>> begin DOCUMENT PASSAGE
Smelser could be counted on to serve his home campus, and over the years acted as assistant chancellor for educational development, chair of sociology, UC Berkeley faculty representative to the UC regents, and chair of the Academic Senate Policy Committee, among other roles.
A Smelser Primer
“The Rational and the Ambivalent in the Social Sciences,” Neil Smelser’s presidential address at the 1997 annual meeting of the American Sociological Association
“Neil was not only one of the leading sociologists of his generation; he contributed greatly to Berkeley in many ways,” UC Berkeley Chancellor Carol Christ said, “from the Smelser Report on Lower Division Education to his Clark Kerr Lectures, ‘Dynamics of the Contemporary University.’ He was one of the deepest thinkers about higher education and an extraordinary campus citizen.” The Smelser report, released in 1986, called on the UC system to improve the quality of academic life, especially for freshmen and sophomores.
“I confess that I often feel that my university is a community, that I am a member of it, and that I love it as a community,” he closed out his 2012 Kerr lecture on “Dynamics of American Universities.” “Those feelings are genuine enough, but I do not, I think, take the next step and delude myself into a view that that community really exists.”
As a theorist – and a trained psychoanalyst – Smelser’s research encompassed “sociology, psychology, economics, and history at the same time that newly synthetic cross-disciplinary programs, area studies, and applied programs appeared,” Alexander, Marx and Williams noted in their book.
“Through his work with commissions and foundations and as a spokesperson for the social sciences, he sought a greater public role for sociology and helped to foster the gradual infiltration of their findings and methods into other disciplines, practical settings, and popular culture. … There is one fundamental respect, however, in which Smelser has broken with dominant trends. The last thirty years have been marked by increasing fragmentation and seemingly endless specialization. It has been an age of centrifugal conceptual forces and centripetal methodological rigor. These post-1960s scientific developments have unfolded against a background of ideological jeremiads, the continuous reference to social crisis, and alternations between elegies and eulogies to revolutionary social change. Through all this Smelser has continued to uphold generality and synthesis as worthy scientific goals. … He has kept his eye on the ball as well as on the ballpark, on what is enduring as well as what is new.”
>> end DOCUMENT PASSAGE
>> begin DATA SECTION
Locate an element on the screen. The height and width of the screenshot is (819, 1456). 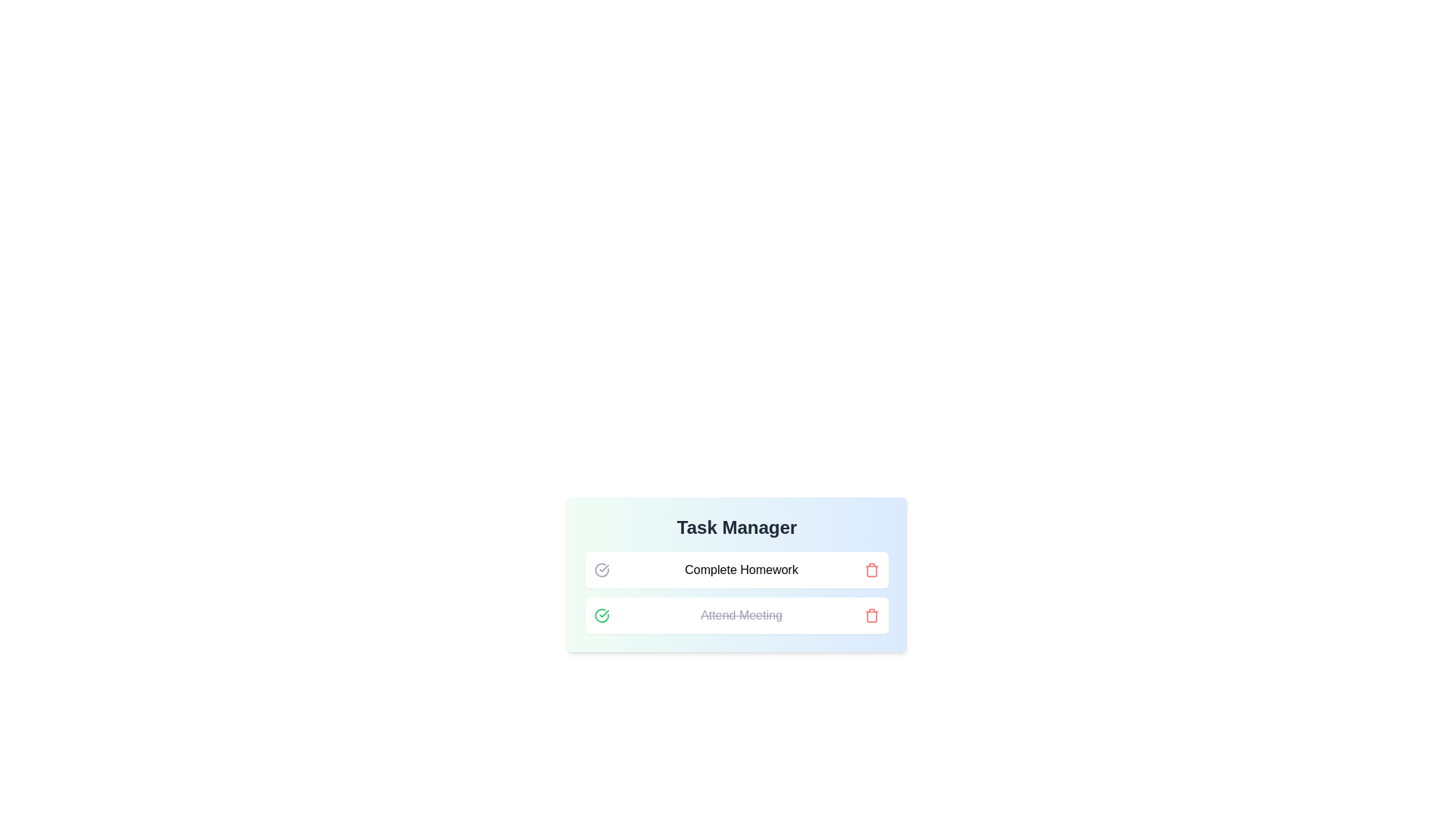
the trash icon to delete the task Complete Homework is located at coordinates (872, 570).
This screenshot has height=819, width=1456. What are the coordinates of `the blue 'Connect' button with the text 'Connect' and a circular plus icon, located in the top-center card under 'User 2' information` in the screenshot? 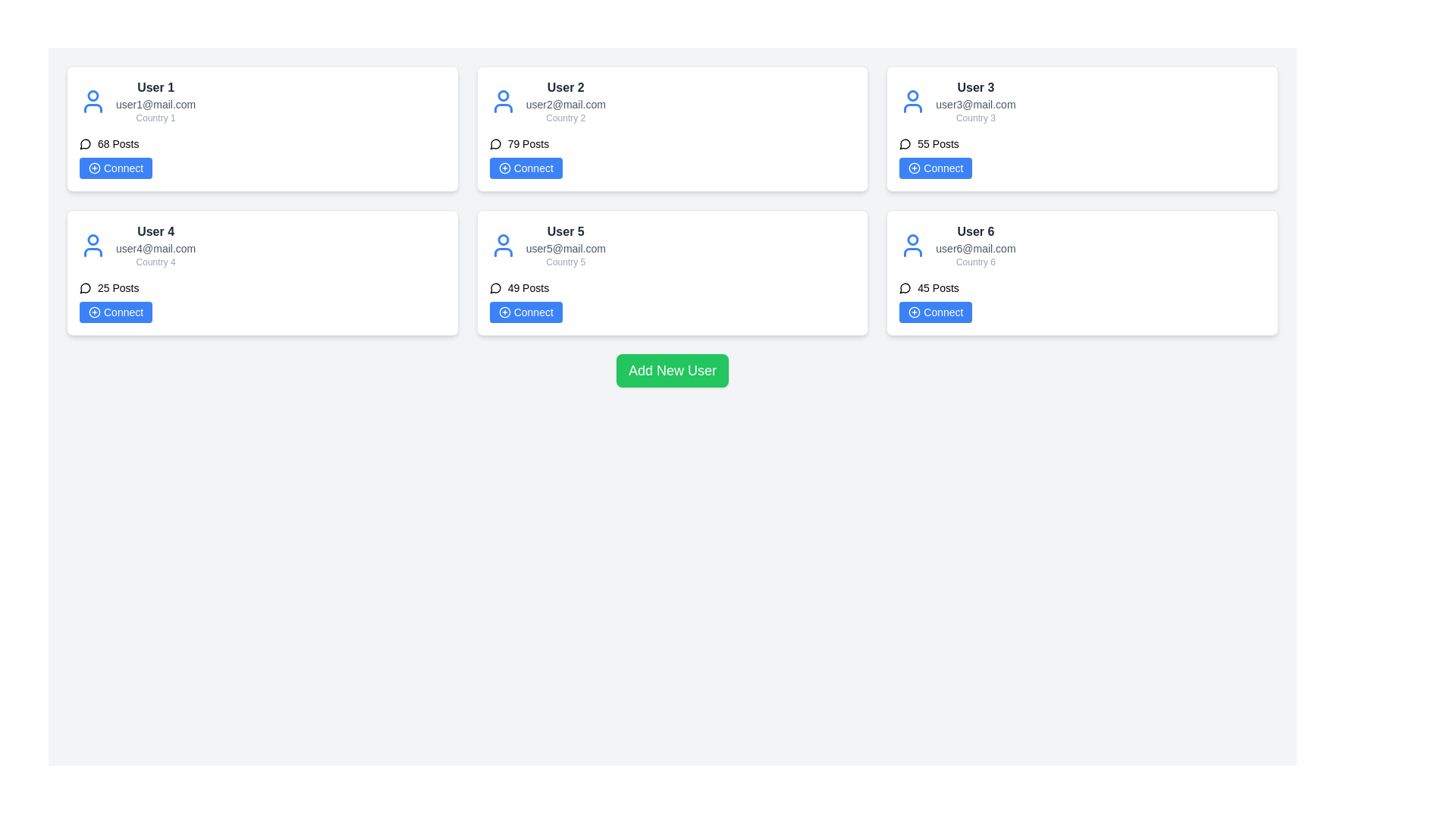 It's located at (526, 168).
>> end DATA SECTION
▶ [SET TASKS]
A. In the passage on Neil Smelser, shorten the paragraph that begins "Neil was not only one of the leading sociologists" while keeping its main facts.
B. Print the part of the passage on Neil Smelser between "A Smelser Primer" and "freshmen and sophomores.", inclusive.

▶ [ANSWERS BELOW]
A. UC Berkeley Chancellor Carol Christ called Neil Smelser one of the leading sociologists of his generation. She also called him one of the deepest thinkers about higher education and an extraordinary campus citizen. She cited his Smelser Report on Lower Division Education and his Clark Kerr Lectures, "Dynamics of the Contemporary University." Released in 1986, the report called on the UC system to improve the quality of academic life, especially for freshmen and sophomores.

B.
A Smelser Primer
“The Rational and the Ambivalent in the Social Sciences,” Neil Smelser’s presidential address at the 1997 annual meeting of the American Sociological Association
“Neil was not only one of the leading sociologists of his generation; he contributed greatly to Berkeley in many ways,” UC Berkeley Chancellor Carol Christ said, “from the Smelser Report on Lower Division Education to his Clark Kerr Lectures, ‘Dynamics of the Contemporary University.’ He was one of the deepest thinkers about higher education and an extraordinary campus citizen.” The Smelser report, released in 1986, called on the UC system to improve the quality of academic life, especially for freshmen and sophomores.